**EXERCISE PROMPT:**
In the entries that follow, find every line containing "will" and copy it.

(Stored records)
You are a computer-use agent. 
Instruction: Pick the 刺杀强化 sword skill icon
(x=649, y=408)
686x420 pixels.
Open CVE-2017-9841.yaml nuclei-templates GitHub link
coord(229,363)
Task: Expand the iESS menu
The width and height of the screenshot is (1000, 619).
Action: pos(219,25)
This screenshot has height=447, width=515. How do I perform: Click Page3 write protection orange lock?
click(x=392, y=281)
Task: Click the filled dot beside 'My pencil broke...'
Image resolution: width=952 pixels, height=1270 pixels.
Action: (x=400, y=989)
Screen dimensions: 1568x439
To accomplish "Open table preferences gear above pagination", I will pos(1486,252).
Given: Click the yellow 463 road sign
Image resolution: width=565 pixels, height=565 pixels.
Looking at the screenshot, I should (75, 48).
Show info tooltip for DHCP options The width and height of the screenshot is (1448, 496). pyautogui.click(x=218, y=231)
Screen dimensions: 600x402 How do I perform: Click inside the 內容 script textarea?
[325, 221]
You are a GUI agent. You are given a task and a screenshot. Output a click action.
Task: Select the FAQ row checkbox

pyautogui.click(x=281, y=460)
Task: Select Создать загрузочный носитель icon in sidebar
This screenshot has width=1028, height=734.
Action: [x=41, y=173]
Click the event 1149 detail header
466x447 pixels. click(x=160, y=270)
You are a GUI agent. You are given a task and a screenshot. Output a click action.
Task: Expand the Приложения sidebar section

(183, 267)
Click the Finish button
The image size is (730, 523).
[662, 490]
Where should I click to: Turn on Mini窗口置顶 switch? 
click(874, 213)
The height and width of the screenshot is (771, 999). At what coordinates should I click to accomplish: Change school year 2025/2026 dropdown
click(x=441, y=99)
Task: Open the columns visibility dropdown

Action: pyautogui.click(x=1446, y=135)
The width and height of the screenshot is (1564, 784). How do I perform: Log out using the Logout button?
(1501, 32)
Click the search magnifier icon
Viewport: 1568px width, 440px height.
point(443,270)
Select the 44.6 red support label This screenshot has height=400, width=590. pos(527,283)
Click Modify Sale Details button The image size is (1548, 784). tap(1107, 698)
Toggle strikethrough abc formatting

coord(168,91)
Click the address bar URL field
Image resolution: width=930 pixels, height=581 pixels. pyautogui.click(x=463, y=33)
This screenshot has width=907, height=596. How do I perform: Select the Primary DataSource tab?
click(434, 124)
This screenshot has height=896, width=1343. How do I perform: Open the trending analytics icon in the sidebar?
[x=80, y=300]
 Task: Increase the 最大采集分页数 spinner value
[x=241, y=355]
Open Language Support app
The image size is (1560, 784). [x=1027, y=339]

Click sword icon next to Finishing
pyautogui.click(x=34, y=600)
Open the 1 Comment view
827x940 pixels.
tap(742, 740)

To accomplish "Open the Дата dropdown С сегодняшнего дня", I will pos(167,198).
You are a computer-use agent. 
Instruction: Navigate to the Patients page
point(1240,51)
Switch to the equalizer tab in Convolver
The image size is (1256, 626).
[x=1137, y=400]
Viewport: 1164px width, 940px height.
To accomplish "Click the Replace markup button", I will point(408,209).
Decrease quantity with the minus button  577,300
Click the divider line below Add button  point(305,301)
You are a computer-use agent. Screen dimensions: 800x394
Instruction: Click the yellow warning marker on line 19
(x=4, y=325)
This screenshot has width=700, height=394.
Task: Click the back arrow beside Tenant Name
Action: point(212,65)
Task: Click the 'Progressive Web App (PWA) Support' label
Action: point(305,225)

**COMPLETED EXERCISE:**
To accomplish "Open table preferences gear above pagination", I will pos(1486,252).
To accomplish "Open the Дата dropdown С сегодняшнего дня", I will pos(167,198).
To accomplish "Click the Replace markup button", I will point(408,209).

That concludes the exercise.